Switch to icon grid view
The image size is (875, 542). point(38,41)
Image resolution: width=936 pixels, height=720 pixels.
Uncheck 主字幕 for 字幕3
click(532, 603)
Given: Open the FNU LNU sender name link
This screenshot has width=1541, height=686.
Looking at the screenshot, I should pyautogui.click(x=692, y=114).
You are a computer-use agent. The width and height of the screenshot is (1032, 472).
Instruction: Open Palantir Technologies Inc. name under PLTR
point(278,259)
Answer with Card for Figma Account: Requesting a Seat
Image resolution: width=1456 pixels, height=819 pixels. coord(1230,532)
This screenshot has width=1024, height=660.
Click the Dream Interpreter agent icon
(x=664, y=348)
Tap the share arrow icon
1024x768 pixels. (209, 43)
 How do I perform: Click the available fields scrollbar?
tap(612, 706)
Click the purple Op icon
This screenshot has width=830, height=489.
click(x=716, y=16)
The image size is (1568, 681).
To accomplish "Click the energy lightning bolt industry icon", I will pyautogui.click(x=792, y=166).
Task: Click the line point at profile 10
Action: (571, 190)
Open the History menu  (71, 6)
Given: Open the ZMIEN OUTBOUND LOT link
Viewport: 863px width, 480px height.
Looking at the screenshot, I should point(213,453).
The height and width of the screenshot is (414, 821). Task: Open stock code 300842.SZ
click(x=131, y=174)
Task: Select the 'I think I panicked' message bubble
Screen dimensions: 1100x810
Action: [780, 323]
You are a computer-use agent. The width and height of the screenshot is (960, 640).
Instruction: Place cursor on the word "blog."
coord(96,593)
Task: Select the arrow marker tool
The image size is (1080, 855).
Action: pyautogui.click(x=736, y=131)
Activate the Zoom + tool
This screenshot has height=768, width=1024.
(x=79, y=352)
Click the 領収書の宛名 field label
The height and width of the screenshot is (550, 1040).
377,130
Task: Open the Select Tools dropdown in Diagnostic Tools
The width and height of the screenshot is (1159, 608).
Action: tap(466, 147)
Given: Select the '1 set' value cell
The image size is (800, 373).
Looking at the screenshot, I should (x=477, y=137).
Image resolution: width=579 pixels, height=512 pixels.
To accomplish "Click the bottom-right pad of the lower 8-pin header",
════════════════
### What to produce
The span to give again runs from the line with "Screen dimensions: 1100x810" through the last line of the records above; reproduce it exactly and nothing more.

### Response area
Screen dimensions: 1100x810
Action: [780, 323]
You are a computer-use agent. The width and height of the screenshot is (960, 640).
Instruction: Place cursor on the word "blog."
coord(96,593)
Task: Select the arrow marker tool
The image size is (1080, 855).
Action: pyautogui.click(x=736, y=131)
Activate the Zoom + tool
This screenshot has height=768, width=1024.
(x=79, y=352)
Click the 領収書の宛名 field label
The height and width of the screenshot is (550, 1040).
377,130
Task: Open the Select Tools dropdown in Diagnostic Tools
The width and height of the screenshot is (1159, 608).
Action: tap(466, 147)
Given: Select the '1 set' value cell
The image size is (800, 373).
Looking at the screenshot, I should (x=477, y=137).
Image resolution: width=579 pixels, height=512 pixels.
To accomplish "Click the bottom-right pad of the lower 8-pin header",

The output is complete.